Tarefa proposta 1: Traduza para o inglês a seguinte frase do texto sobre as raízes da liberdade: "No passado, a liberdade era rara geralmente por causa da necessidade econômica."
Tarefa proposta 2: Repita, sem qualquer alteração, todo o trecho do texto sobre as raízes da liberdade que vai desde "Então, como John" até "coisas mencionadas acima.".
Tarefa proposta 3: Prossiga com o texto sobre as raízes da liberdade, escrevendo o que viria logo após sua última frase.

Texto do documento:
☆ ☆ ☆ ☆

As Raízes da Liberdade

Escrito por Kerby Anderson, traduzido por Allan Ribeiro

Introdução

O que é liberdade? Quais são as raízes da liberdade? Responder a essas perguntas não é tão fácil quanto possa parecer. Elas exigem algum pensar e refletir, o que, para a maioria de nós, é um produto valioso.

Felizmente, parte do trabalho duro já foi feito por nós pelo professor John Danford em seu livro Roots of Freedom: A Primer on Modern Liberty [Raízes da lIberdade: Um Manual Sobre a Liberdade Moderna]. O material neste livro foi originalmente material que foi transmitido pela Rádio Europa Livre e pela Rádio Liberdade no fim dos anos 80. Somente mais tarde alguém sugeriu que o material deveria ser publicado para que os cidadãos em uma sociedade livre pudessem também se beneficiar de seu trabalho em descrever as raízes da liberdade.

Então, como John Danford descreve uma sociedade livre?

As pessoas com certeza discordarão, mas o que se quer dizer aqui é uma sociedade em que os seres humanos não “nascem em” um lugar – um castelo ou uma ocupação, por exemplo – mas livre para ter propriedades, criar filhos, ganhar a vida, pensar, adorar, expressar visões políticas e até mesmo emigrar se desejarem, e de fazer isso sem buscar permissão de um mestre (1).

Obviamente nós todos temos alguns limites em nós, mas a liberdade humana em uma sociedade livre certamente envolve a liberdade de ser capaz de fazer as coisas mencionadas acima.

Uma vez que definimos uma sociedade livre, nós podemos facilmente perceber algo muito perturbador. “Sociedades livres têm sido raras na história humana. Elas também parecem ser frágeis – mais frágeis do que foram as dinastias ou impérios do mundo antigo” (2).

No passado, a liberdade era rara geralmente por causa da necessidade econômica. Há pouca ou nenhuma liberdade para uma pessoa que deve trabalhar todas as horas em que está acordada somente para sobreviver. No mundo antigo, um homem era livre porque outro era escravizado. Um homem livre era livre porque ele não precisava trabalhar para ganhar a vida.

☆ ☆ ☆ ☆

Material fornecido:
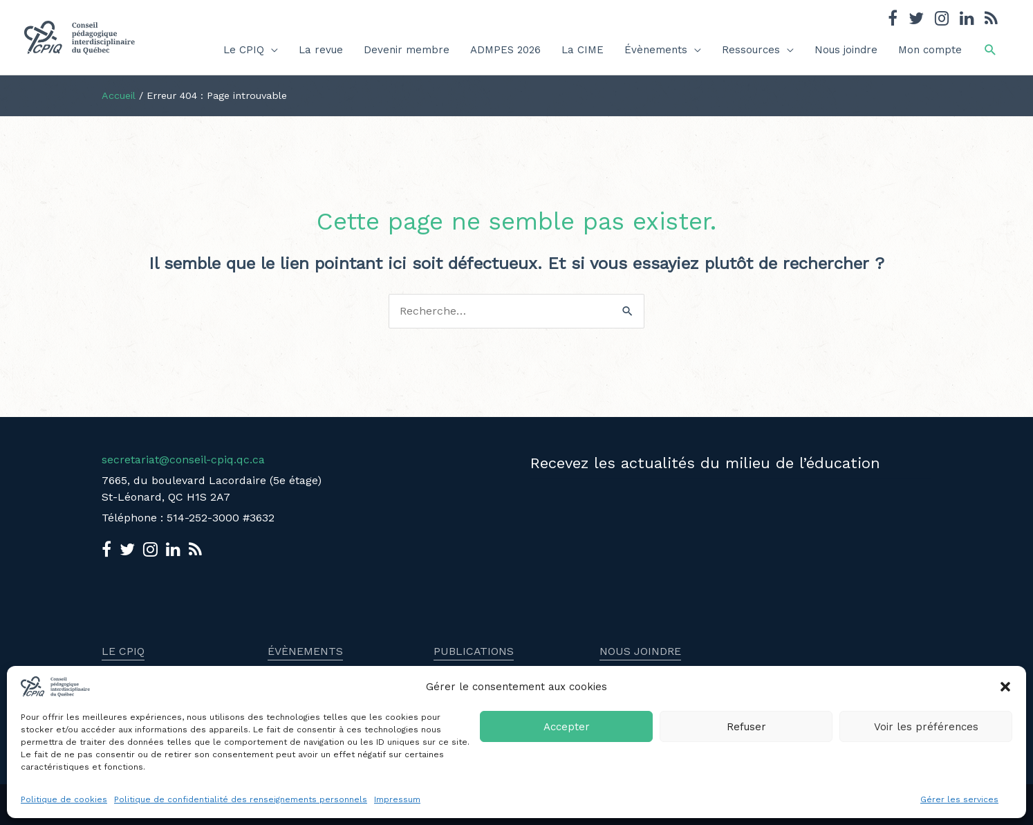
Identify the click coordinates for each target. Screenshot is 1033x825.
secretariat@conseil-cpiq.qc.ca (183, 459)
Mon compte (930, 50)
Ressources (751, 50)
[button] (1005, 687)
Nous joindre (846, 50)
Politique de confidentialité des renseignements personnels (240, 799)
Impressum (397, 799)
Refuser (746, 727)
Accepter (566, 727)
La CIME (582, 50)
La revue (321, 50)
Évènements (655, 50)
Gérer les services (959, 799)
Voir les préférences (926, 727)
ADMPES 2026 (505, 50)
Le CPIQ (243, 50)
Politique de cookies (64, 799)
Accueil (119, 95)
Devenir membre (406, 50)
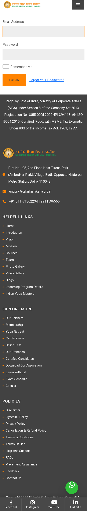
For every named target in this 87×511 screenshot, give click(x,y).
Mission (11, 246)
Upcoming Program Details (24, 287)
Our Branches (15, 352)
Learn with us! (16, 372)
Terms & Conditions (20, 437)
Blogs (10, 280)
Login (14, 80)
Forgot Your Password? (46, 80)
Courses (12, 253)
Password (10, 44)
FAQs (9, 457)
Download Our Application (24, 365)
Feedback (12, 471)
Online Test (13, 345)
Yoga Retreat (15, 331)
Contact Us (13, 478)
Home (10, 226)
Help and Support (18, 451)
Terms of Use (15, 444)
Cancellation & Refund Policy (26, 430)
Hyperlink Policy (17, 417)
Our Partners (14, 318)
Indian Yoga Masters (20, 293)
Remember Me (21, 66)
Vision (10, 239)
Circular (11, 385)
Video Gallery (15, 273)
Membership (14, 324)
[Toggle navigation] (78, 5)
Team (10, 259)
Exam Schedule (16, 379)
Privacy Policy (15, 423)
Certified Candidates (20, 358)
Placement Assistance (21, 464)
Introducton (14, 232)
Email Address (13, 21)
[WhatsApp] (71, 487)
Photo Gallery (15, 266)
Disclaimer (13, 410)
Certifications (15, 338)
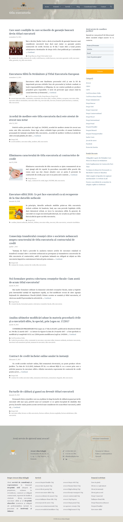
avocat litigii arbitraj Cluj (71, 489)
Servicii (70, 6)
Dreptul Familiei (91, 127)
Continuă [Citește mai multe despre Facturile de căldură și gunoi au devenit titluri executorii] (16, 407)
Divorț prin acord (97, 493)
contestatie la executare (36, 340)
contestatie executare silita (42, 98)
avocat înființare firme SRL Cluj (46, 499)
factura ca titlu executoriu (30, 413)
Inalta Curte (48, 56)
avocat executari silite (18, 98)
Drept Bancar (32, 56)
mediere (34, 142)
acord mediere (16, 142)
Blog (78, 7)
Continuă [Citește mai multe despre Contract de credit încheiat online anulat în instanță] (24, 372)
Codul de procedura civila (19, 340)
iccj (20, 60)
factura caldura (44, 413)
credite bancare (50, 58)
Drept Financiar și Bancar (100, 503)
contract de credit (17, 58)
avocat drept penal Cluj (71, 503)
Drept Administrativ (93, 100)
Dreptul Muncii (91, 130)
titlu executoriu (27, 60)
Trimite (100, 71)
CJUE (88, 90)
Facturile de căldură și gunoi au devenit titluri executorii (41, 391)
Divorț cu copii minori (98, 486)
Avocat (88, 83)
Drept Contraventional (94, 113)
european (65, 98)
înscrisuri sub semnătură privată (19, 342)
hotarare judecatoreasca (64, 100)
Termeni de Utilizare (102, 451)
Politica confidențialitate (103, 454)
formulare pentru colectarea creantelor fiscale (36, 304)
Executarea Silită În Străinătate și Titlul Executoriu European (44, 74)
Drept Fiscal (15, 302)
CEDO (88, 86)
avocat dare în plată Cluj (43, 486)
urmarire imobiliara (73, 222)
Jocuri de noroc (91, 141)
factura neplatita (55, 413)
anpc (29, 181)
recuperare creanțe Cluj (71, 506)
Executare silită (96, 510)
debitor (59, 98)
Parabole (89, 144)
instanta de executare (38, 342)
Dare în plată (95, 482)
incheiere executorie (73, 340)
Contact (103, 7)
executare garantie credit (64, 58)
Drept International (92, 120)
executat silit (45, 100)
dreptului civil (13, 488)
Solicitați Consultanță (101, 439)
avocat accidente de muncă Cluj (46, 496)
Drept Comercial (91, 110)
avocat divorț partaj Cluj (43, 489)
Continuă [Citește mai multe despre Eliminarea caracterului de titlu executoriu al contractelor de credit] (74, 175)
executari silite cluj (34, 100)
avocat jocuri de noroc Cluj (44, 503)
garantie (15, 60)
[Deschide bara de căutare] (111, 6)
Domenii (58, 6)
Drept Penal (90, 124)
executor (52, 100)
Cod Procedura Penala (93, 97)
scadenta (75, 100)
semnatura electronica (41, 378)
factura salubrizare (67, 413)
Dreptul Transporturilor (94, 134)
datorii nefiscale (22, 222)
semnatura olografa (55, 378)
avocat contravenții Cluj (71, 496)
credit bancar (40, 58)
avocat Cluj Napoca (70, 499)
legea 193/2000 (49, 181)
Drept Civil (40, 56)
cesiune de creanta (17, 265)
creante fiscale (16, 304)
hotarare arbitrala (60, 340)
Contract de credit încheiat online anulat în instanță (38, 356)
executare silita (74, 98)
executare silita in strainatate (18, 100)
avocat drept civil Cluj (70, 482)
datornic (30, 222)
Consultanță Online (90, 7)
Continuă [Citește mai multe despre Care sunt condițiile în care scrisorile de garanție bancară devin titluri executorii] (31, 52)
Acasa (47, 7)
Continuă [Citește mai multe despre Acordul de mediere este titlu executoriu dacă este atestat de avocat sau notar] (37, 136)
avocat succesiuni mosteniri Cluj (46, 506)
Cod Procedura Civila (34, 96)
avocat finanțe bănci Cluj (71, 486)
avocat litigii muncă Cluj (71, 510)
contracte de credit (29, 58)
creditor (53, 98)
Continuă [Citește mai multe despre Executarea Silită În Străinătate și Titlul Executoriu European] (52, 93)
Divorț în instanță (97, 489)
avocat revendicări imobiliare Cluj (46, 510)
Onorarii (98, 456)
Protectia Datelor (92, 147)
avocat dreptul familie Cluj (44, 482)
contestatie (29, 98)
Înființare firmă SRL (98, 499)
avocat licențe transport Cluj (73, 493)
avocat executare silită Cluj (44, 493)
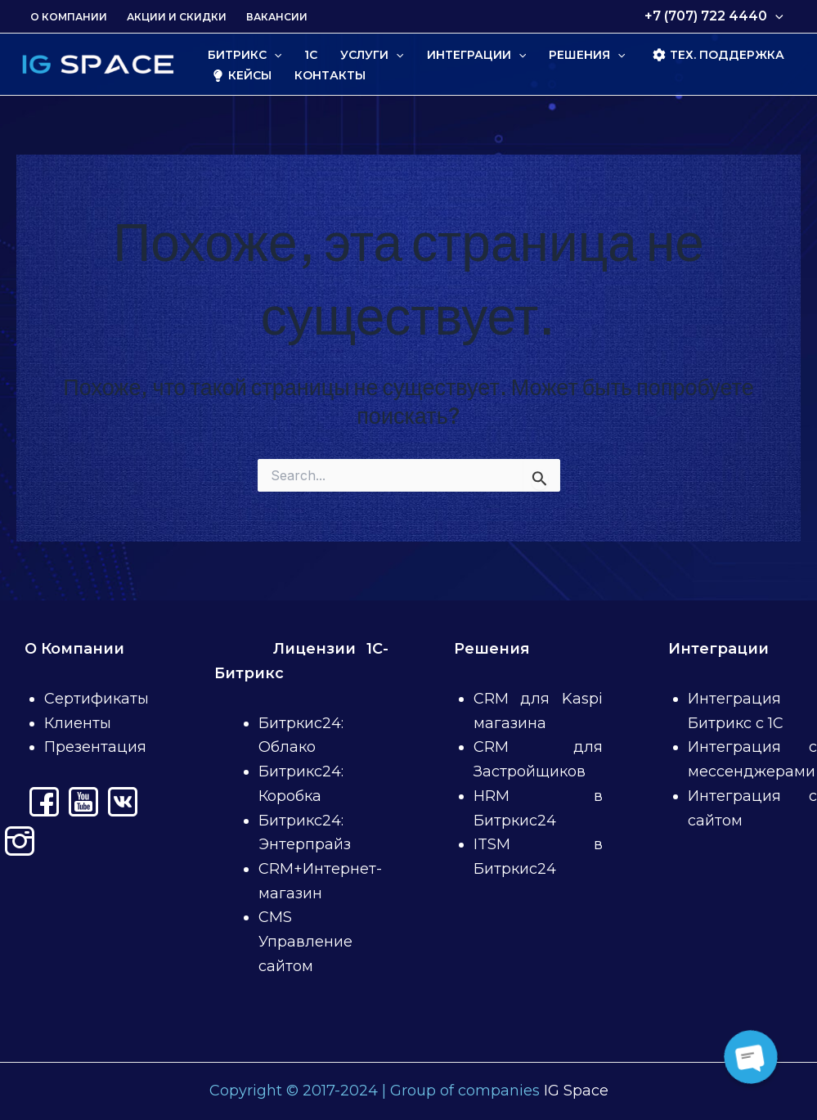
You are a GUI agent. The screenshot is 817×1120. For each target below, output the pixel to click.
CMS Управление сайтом (305, 941)
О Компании (68, 17)
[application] (775, 16)
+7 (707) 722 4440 (713, 16)
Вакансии (276, 17)
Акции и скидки (177, 17)
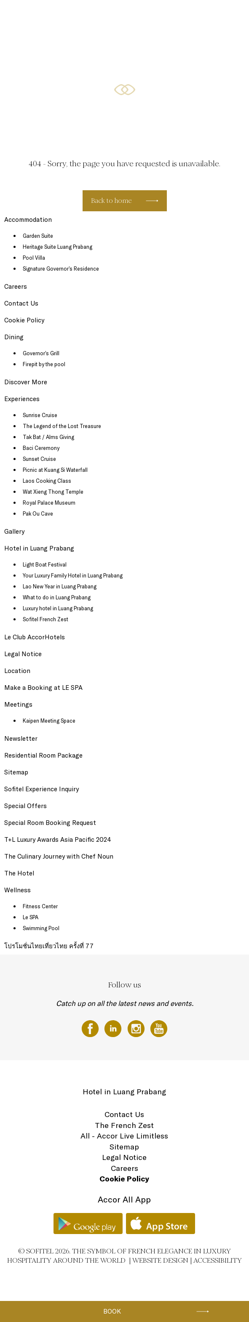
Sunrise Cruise (40, 415)
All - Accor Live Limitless (124, 1136)
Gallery (14, 531)
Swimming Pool (41, 928)
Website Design (160, 1260)
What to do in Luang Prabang (57, 597)
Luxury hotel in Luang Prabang (58, 608)
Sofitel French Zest (45, 619)
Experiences (22, 399)
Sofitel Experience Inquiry (41, 789)
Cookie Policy (24, 320)
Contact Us (21, 303)
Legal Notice (23, 654)
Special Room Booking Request (50, 823)
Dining (14, 337)
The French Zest (124, 1125)
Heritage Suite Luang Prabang (57, 246)
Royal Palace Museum (49, 502)
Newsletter (20, 738)
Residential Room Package (43, 755)
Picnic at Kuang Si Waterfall (55, 469)
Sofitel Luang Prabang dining (79, 16)
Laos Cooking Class (47, 480)
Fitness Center (40, 906)
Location (221, 16)
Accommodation (28, 219)
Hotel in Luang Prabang (39, 548)
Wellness (195, 16)
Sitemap (16, 772)
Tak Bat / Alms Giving (48, 437)
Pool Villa (34, 257)
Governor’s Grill (41, 353)
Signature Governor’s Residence (61, 268)
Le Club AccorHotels (34, 637)
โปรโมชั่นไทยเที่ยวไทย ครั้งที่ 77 (49, 946)
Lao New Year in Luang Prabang (59, 586)
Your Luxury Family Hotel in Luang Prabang (73, 575)
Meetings (166, 16)
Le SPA (30, 917)
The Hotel (30, 16)
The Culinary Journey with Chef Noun (58, 856)
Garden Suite (38, 235)
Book (112, 1311)
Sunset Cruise (39, 458)
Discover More (25, 382)
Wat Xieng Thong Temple (53, 491)
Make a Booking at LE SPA (43, 688)
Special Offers (133, 16)
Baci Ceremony (41, 447)
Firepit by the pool (44, 364)
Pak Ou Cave (38, 513)
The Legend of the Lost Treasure (62, 426)
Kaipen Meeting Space (49, 720)
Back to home (111, 201)
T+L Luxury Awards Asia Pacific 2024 (57, 839)
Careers (15, 286)
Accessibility (217, 1260)
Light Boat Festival (45, 564)
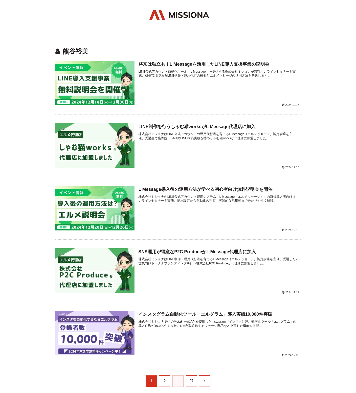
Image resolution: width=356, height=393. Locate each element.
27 (191, 381)
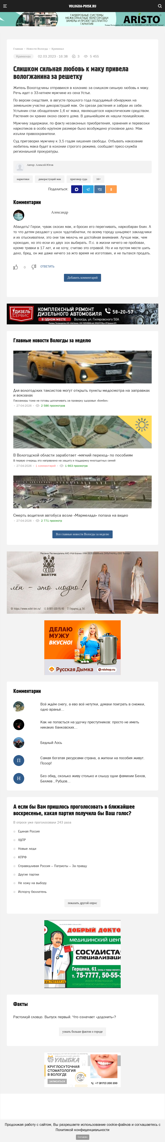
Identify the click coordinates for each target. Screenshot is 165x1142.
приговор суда (78, 179)
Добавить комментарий (82, 277)
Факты (20, 1004)
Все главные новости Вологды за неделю (82, 534)
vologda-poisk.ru (82, 6)
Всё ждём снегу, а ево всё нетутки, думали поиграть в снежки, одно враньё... (92, 707)
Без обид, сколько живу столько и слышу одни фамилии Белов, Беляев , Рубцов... (93, 778)
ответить (47, 266)
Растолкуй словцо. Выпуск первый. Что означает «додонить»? (64, 1017)
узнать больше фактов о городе (82, 1031)
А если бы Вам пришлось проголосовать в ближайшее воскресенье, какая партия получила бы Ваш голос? (74, 810)
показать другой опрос (82, 903)
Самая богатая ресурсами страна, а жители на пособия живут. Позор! (92, 760)
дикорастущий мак (49, 179)
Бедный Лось (51, 742)
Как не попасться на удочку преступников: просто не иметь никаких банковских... (89, 724)
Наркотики (23, 179)
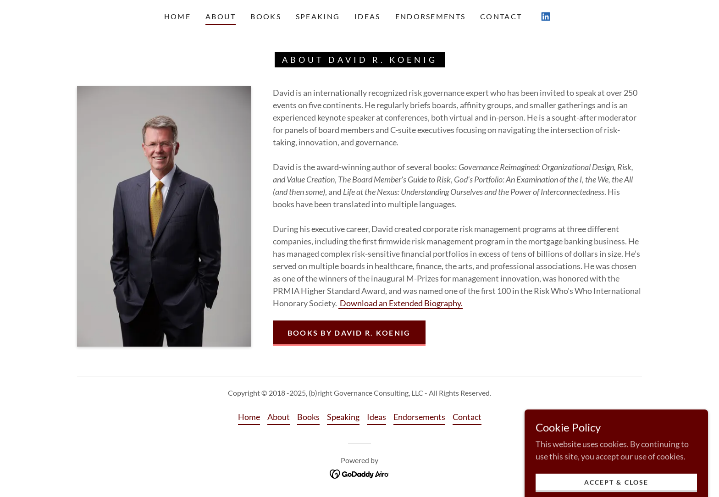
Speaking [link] (318, 16)
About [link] (220, 16)
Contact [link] (501, 16)
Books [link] (265, 16)
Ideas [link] (367, 16)
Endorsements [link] (430, 16)
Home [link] (177, 16)
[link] (545, 16)
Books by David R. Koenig (349, 332)
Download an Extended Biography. (400, 303)
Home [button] (249, 417)
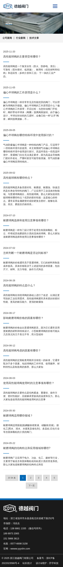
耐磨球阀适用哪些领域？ (18, 415)
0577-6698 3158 (19, 543)
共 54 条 (11, 478)
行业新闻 (20, 38)
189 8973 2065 (11, 533)
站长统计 (27, 563)
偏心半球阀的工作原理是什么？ (22, 92)
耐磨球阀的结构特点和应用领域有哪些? (26, 448)
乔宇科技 (53, 563)
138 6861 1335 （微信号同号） (26, 528)
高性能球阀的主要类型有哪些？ (22, 56)
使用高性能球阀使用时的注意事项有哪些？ (28, 383)
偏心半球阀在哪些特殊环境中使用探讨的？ (28, 135)
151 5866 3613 (11, 538)
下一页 (32, 485)
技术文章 (34, 38)
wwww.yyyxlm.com (20, 548)
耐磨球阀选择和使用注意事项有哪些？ (26, 220)
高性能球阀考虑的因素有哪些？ (22, 350)
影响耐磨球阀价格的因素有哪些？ (23, 318)
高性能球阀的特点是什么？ (19, 285)
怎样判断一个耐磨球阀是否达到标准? (25, 252)
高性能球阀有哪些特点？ (18, 177)
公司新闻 (7, 38)
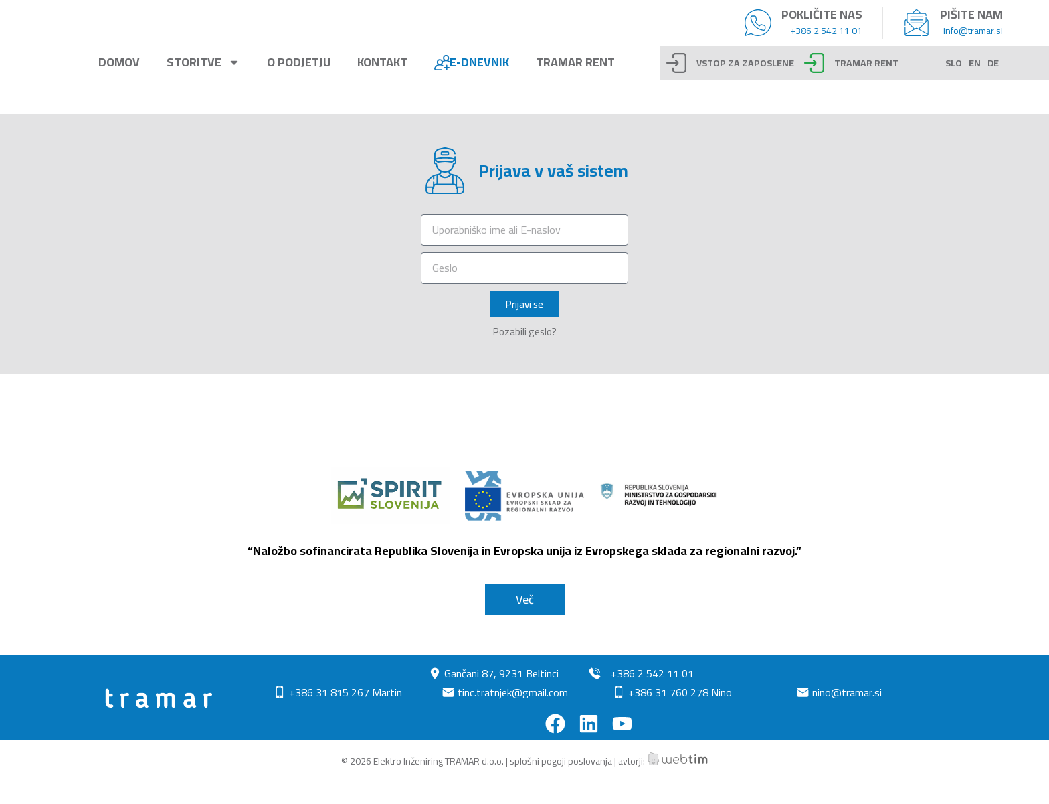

☆ ☆ ☆ ☆

Resposta 1: In the past, freedom was generally rare because of economic necessity.

Resposta 2:
Então, como John Danford descreve uma sociedade livre?

As pessoas com certeza discordarão, mas o que se quer dizer aqui é uma sociedade em que os seres humanos não “nascem em” um lugar – um castelo ou uma ocupação, por exemplo – mas livre para ter propriedades, criar filhos, ganhar a vida, pensar, adorar, expressar visões políticas e até mesmo emigrar se desejarem, e de fazer isso sem buscar permissão de um mestre (1).

Obviamente nós todos temos alguns limites em nós, mas a liberdade humana em uma sociedade livre certamente envolve a liberdade de ser capaz de fazer as coisas mencionadas acima.

Resposta 3:
Pelo fim do século dezoito, a necessidade econômica deixou de ser o obstáculo principal para a liberdade em muitos lugares. Ainda assim, havia muito poucas sociedades livres, por que o poder político estava geralmente concentrado nas mãos de um rei ou ditador (ou talvez nas mãos de alguns poucos da classe governante).

Hoje temos poucos reis, mas ainda temos muitos ditadores. As sociedades livres também ainda são um artigo algo raro hoje. Consideres que há perto de 200 países nas Nações Unidas, e ainda assim é provavelmente justo dizer que menos de 50 poderiam verdadeiramente ser chamadas de sociedades livre (com democracias funcionais).

Se nada mais, este estudo sobre a liberdade deve nos deixar pelo menos agradecidos de vivermos em um país livre. Sociedades livres são raras na história, e elas ainda são algo raras hoje em dia. Nós nunca devemos deixar de valorizar a liberdade política e econômica que gozamos.

As Raízes Cristãs

Danford discute as raízes da liberdade em seu capítulo sobre “Cristianismo Pré-moderno”. Embora nós consideremos muitas dessas suposições (emprestadas do cristianismo) como básicas e óbvias, elas são contribuições importantes que garantem a fundação da liberdade política que gozamos hoje.

A primeira contribuição do cristianismo foi o seu ensinamento acerca do valor do indivíduo. Nos impérios grego e romano, o individuo valia muito pouco. “Um indivíduo particular não tinha qualquer conseqüência quando comparado com a glória e a estabilidade do império” (3).

Jesus e seus seguidores ensinaram os homens e mulheres a pensar em si mesmos como significativos aos olhos de Deus. Este princípio basilar da dignidade e da santidade dos seres humanos estava em total contraste com as idéias dominantes da época.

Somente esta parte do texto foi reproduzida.